Pixel coordinate grounding data:

····················

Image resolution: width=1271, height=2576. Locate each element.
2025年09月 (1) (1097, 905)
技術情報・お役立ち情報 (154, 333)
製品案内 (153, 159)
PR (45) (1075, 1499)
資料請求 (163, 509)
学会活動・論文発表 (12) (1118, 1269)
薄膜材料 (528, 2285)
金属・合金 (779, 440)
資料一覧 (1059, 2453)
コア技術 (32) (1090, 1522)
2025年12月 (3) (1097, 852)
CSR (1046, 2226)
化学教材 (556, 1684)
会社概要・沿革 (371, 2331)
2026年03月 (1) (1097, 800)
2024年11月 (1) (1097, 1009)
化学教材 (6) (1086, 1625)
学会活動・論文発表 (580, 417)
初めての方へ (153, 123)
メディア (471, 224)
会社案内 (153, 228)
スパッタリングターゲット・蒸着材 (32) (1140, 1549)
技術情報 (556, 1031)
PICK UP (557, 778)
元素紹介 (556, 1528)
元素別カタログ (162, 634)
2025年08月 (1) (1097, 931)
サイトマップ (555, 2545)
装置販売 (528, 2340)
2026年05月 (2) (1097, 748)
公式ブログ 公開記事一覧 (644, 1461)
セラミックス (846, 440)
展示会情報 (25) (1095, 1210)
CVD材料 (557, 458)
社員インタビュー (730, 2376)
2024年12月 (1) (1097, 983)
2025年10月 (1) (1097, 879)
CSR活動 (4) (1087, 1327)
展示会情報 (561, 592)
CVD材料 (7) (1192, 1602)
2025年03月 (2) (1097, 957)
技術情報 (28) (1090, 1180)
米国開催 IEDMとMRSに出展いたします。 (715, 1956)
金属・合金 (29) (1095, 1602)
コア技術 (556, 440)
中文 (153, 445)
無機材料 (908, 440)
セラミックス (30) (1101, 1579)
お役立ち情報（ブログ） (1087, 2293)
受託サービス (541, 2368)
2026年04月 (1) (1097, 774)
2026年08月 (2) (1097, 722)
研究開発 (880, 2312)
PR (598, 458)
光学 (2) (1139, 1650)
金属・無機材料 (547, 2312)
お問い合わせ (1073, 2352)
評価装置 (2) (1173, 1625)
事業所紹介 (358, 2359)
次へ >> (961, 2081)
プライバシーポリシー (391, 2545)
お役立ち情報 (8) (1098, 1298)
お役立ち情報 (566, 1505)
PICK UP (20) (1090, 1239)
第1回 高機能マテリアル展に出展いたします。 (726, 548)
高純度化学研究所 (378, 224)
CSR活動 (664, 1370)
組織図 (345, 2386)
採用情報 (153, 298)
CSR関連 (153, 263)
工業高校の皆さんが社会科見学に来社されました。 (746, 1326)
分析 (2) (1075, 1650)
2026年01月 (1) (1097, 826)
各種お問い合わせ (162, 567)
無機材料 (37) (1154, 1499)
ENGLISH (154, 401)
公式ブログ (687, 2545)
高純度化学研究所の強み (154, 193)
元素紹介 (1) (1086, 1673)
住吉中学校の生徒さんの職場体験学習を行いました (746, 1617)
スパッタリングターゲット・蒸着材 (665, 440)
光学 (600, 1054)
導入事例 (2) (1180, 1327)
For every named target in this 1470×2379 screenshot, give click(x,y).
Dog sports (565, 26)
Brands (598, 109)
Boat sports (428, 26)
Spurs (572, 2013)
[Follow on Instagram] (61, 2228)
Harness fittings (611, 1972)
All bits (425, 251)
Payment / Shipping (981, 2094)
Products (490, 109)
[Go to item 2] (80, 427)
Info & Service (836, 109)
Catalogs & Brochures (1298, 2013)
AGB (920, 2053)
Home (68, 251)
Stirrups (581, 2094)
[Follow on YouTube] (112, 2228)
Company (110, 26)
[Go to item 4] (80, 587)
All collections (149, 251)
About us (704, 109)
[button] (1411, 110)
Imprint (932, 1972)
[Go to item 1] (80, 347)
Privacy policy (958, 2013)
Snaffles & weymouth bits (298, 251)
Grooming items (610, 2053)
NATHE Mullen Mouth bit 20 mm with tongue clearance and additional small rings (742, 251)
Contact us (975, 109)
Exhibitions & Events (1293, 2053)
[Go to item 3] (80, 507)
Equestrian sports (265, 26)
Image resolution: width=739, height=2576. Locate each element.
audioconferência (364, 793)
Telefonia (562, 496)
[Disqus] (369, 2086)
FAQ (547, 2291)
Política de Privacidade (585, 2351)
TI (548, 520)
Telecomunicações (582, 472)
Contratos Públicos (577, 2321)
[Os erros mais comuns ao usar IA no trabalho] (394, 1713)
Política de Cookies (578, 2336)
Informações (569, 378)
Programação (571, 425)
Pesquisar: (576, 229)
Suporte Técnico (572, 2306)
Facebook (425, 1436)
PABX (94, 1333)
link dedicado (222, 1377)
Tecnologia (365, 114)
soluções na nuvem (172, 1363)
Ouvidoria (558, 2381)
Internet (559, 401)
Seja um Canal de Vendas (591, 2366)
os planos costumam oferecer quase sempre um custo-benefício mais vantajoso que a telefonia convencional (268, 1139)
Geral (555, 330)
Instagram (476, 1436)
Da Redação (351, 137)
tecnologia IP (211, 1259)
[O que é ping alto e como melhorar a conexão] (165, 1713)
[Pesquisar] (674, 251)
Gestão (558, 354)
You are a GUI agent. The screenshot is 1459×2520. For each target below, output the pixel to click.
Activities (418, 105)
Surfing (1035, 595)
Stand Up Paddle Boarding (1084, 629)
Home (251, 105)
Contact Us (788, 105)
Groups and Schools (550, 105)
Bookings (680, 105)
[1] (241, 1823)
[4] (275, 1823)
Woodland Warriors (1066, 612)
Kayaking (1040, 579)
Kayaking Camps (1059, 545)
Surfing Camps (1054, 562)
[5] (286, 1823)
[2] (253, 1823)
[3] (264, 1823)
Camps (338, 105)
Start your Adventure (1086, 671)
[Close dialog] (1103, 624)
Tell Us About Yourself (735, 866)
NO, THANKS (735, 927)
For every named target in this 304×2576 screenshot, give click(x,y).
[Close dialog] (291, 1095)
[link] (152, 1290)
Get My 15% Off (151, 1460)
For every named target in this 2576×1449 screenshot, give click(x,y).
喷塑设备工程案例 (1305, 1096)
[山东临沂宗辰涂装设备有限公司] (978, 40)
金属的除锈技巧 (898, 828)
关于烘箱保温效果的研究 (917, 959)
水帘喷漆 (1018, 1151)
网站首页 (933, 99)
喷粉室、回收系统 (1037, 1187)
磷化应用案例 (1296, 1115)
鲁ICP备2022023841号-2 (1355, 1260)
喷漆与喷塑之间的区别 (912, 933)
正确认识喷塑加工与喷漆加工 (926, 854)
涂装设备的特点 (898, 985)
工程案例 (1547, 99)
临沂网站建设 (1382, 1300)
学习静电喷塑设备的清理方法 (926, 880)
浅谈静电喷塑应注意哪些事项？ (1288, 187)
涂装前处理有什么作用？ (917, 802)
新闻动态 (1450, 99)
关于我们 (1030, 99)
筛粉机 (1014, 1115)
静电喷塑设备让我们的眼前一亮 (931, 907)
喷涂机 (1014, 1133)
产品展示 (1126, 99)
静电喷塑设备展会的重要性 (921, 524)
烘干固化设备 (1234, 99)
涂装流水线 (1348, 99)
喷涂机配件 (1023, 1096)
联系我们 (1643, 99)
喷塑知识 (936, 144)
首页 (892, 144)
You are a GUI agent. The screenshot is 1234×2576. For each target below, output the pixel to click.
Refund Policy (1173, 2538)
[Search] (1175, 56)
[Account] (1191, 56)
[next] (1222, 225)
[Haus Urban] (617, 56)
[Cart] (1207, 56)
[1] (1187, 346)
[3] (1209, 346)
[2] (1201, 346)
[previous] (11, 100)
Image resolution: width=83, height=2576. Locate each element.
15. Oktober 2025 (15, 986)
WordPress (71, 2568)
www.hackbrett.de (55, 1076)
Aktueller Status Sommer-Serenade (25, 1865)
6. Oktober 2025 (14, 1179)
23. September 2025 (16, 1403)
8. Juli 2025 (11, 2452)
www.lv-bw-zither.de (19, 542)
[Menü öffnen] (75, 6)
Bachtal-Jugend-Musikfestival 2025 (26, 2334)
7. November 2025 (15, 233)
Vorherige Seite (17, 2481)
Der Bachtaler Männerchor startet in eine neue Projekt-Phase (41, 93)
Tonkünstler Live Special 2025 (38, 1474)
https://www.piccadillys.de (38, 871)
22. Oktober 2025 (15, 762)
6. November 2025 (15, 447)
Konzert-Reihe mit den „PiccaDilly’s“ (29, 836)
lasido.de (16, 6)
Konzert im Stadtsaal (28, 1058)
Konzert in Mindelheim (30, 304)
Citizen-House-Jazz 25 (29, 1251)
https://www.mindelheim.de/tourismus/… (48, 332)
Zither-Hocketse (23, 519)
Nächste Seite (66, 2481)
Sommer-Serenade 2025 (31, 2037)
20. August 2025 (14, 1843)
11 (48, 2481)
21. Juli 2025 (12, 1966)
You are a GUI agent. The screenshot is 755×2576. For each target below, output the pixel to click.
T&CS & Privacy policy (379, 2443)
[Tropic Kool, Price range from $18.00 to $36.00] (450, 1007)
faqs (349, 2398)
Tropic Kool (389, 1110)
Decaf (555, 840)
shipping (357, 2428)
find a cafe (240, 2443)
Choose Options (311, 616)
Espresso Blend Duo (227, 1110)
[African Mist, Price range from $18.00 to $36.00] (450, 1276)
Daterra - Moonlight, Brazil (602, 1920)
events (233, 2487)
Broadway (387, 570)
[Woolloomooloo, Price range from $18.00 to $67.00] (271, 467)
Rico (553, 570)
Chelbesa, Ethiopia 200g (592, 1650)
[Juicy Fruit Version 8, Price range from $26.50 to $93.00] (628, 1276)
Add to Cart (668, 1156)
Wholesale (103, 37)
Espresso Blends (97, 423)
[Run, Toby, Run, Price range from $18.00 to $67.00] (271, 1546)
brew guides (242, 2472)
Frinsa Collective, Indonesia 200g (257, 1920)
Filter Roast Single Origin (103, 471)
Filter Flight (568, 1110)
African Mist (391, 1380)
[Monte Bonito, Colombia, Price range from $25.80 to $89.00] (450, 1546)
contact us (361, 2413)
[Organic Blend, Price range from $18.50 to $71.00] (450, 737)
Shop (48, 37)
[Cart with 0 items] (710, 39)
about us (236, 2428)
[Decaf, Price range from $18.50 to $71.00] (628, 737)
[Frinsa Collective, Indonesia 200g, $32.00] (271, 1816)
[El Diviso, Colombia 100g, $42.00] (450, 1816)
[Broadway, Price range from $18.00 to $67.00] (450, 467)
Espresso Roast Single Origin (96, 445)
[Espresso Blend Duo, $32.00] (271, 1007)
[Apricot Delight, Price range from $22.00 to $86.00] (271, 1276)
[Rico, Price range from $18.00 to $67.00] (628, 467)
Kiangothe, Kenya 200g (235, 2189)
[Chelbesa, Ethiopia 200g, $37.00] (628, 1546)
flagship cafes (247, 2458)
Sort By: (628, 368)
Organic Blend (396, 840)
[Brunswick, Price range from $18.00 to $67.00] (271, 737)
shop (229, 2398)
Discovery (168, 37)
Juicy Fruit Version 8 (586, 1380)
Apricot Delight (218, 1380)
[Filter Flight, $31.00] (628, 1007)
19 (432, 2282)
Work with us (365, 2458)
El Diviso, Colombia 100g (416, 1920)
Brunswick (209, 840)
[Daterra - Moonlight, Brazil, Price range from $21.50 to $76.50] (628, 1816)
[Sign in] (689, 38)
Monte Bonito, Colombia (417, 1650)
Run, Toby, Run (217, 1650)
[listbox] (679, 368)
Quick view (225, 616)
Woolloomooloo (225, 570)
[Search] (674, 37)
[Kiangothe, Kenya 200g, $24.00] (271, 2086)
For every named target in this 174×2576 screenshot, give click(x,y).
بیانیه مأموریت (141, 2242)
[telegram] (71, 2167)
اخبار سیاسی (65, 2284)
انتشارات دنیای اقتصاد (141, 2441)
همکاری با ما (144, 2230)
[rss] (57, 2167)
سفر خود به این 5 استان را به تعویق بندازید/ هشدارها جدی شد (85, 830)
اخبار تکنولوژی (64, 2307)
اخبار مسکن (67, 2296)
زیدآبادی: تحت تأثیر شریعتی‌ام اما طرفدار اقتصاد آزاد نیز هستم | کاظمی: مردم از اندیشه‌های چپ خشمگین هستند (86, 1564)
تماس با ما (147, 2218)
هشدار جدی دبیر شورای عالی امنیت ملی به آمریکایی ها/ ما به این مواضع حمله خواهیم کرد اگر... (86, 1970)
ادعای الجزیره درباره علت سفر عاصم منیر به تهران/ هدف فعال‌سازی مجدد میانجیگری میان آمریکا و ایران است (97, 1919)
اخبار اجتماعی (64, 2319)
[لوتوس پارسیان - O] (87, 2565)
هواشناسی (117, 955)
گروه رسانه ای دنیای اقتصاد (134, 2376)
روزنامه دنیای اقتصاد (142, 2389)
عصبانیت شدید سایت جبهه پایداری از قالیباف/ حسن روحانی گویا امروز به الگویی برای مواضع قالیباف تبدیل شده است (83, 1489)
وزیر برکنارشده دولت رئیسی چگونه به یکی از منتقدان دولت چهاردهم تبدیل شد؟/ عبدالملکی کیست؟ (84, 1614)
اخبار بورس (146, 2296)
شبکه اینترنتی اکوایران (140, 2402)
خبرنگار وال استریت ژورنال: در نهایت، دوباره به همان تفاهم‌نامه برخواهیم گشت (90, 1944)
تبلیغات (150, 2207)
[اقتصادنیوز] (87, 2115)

····················

### Exercise requirements
Above are records; count the lines among them that include the word "Woolloomooloo", and give only the number.

### Result of the exercise
2